EXCERPT
========================

An Apology for the Life of George Anne Bellamy

Letter XXIX.

London, May 16, 17--.

[p. 1] The moment I was informed of Mr. Quin's return to town, I waited on him to apologize for the unpardonable neglect I had been guilty of in leaving England without paying my respects to him. I found at his apartments Sir George (since Lord) Lyttelton, Thomson, Mallet, and Smollett1. As I had been already introduced to those gentlemen, and was upon a footing of intimacy with them, I was not sorry at their being present upon the occasion. Having saluted him, I assured him that I was happy in the opportunity of clearing myself of the error I had committed, before his friends, who had honoured me with their notice upon his account. I acknowledged that appearances were against me; yet, though they were [p. 2] but appearances, I dreaded his censure for them, more than that of the whole world. I conjured him at the same time, to acquit me of the sin of ingratitude, which, though he may have judged me guilty of it, my heart was utterly incapable of.

Whether sincerity spoke in my eyes, and pleaded by cause for me, I cannot say; but he immediately gave me a kiss of reconciliation; saying after he had done so, "My dear girl, I was hurt at your contempt and inattention, as I sincerely had your welfare at heart." Notwithstanding this seeming cordiality gave me pleasure, the word had, on which he laid an emphasis, alarmed my fears, and prevented my being so happy as I should otherwise have been. The gentlemen in company were all glad to see me, especially Thomson, who enquired for his relation and my friend, Mrs. Jackson. But I could give him no information, as she had retired into the country, and all my attempts to find her out had been ineffectual. Mr.Quin advised me to make my appearance in Belvidera. And as I had not a doubt of succeeding in any character I undertook, it was equal to me what was fixed on.

========================

MATERIAL
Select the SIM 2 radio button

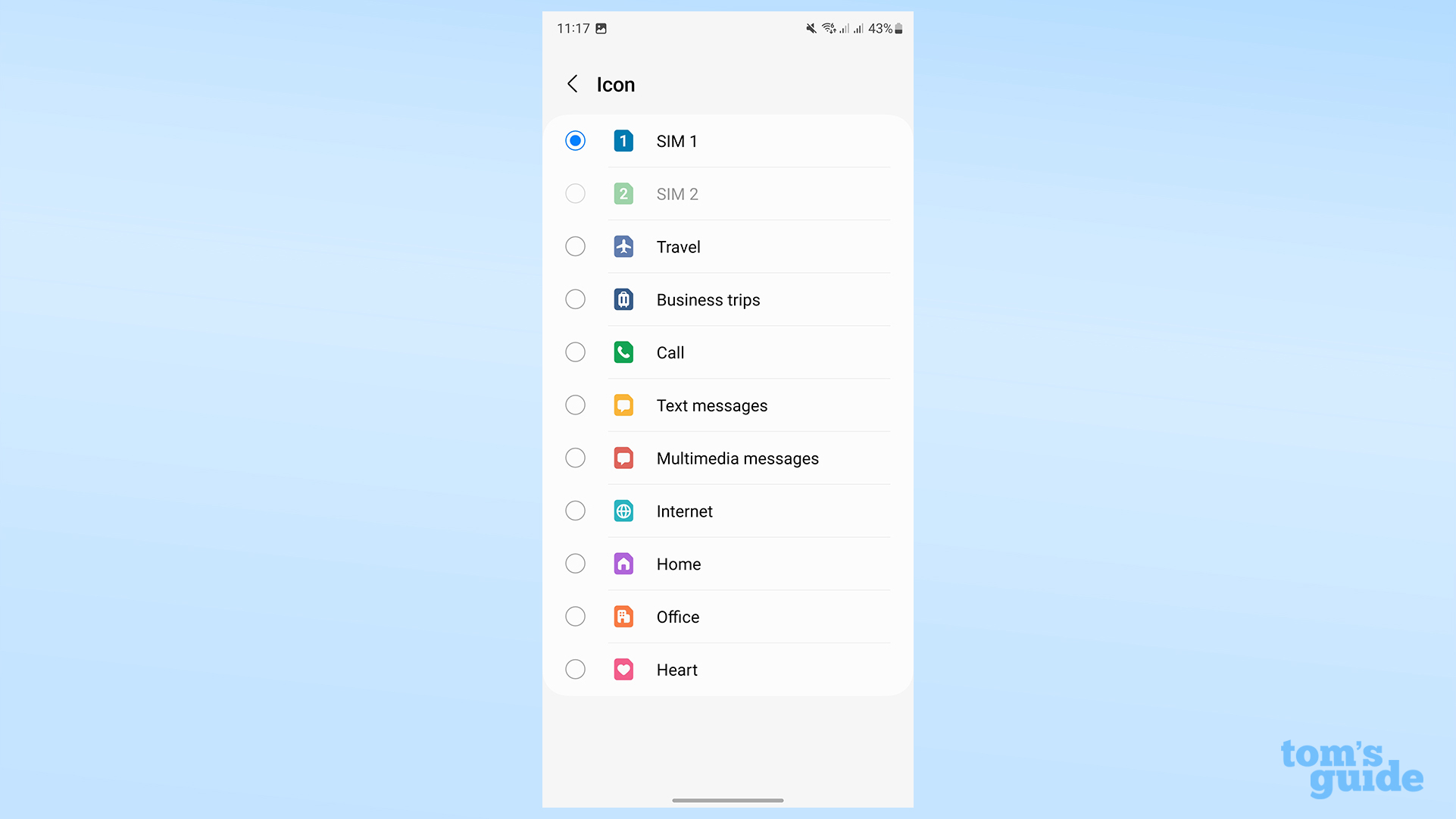pyautogui.click(x=575, y=194)
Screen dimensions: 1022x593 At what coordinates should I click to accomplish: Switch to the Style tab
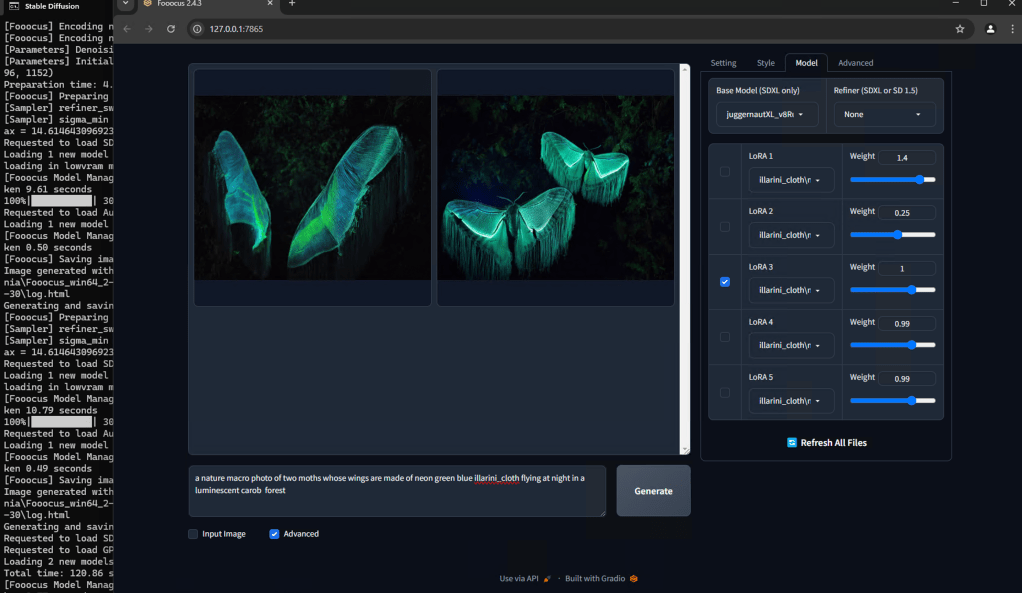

========================

EXERCISE INSTRUCTIONS
a – Answer these questions about the letter, each on its own line:
(i) Who was present at Mr. Quin's apartments when the writer arrived?
(ii) About whom did Thomson enquire?
(iii) In what character did Mr. Quin advise the writer to appear?
b – Retype the letter from "Whether sincerity spoke" to "was fixed on.", keeping every word and mark unchanged.
Answer using only the letter, not the listing.

WRITTEN ANSWERS
a –
(i) Sir George (since Lord) Lyttelton, Thomson, Mallet, and Smollett.
(ii) His relation and the writer's friend, Mrs. Jackson.
(iii) Belvidera.

b –
Whether sincerity spoke in my eyes, and pleaded by cause for me, I cannot say; but he immediately gave me a kiss of reconciliation; saying after he had done so, "My dear girl, I was hurt at your contempt and inattention, as I sincerely had your welfare at heart." Notwithstanding this seeming cordiality gave me pleasure, the word had, on which he laid an emphasis, alarmed my fears, and prevented my being so happy as I should otherwise have been. The gentlemen in company were all glad to see me, especially Thomson, who enquired for his relation and my friend, Mrs. Jackson. But I could give him no information, as she had retired into the country, and all my attempts to find her out had been ineffectual. Mr.Quin advised me to make my appearance in Belvidera. And as I had not a doubt of succeeding in any character I undertook, it was equal to me what was fixed on.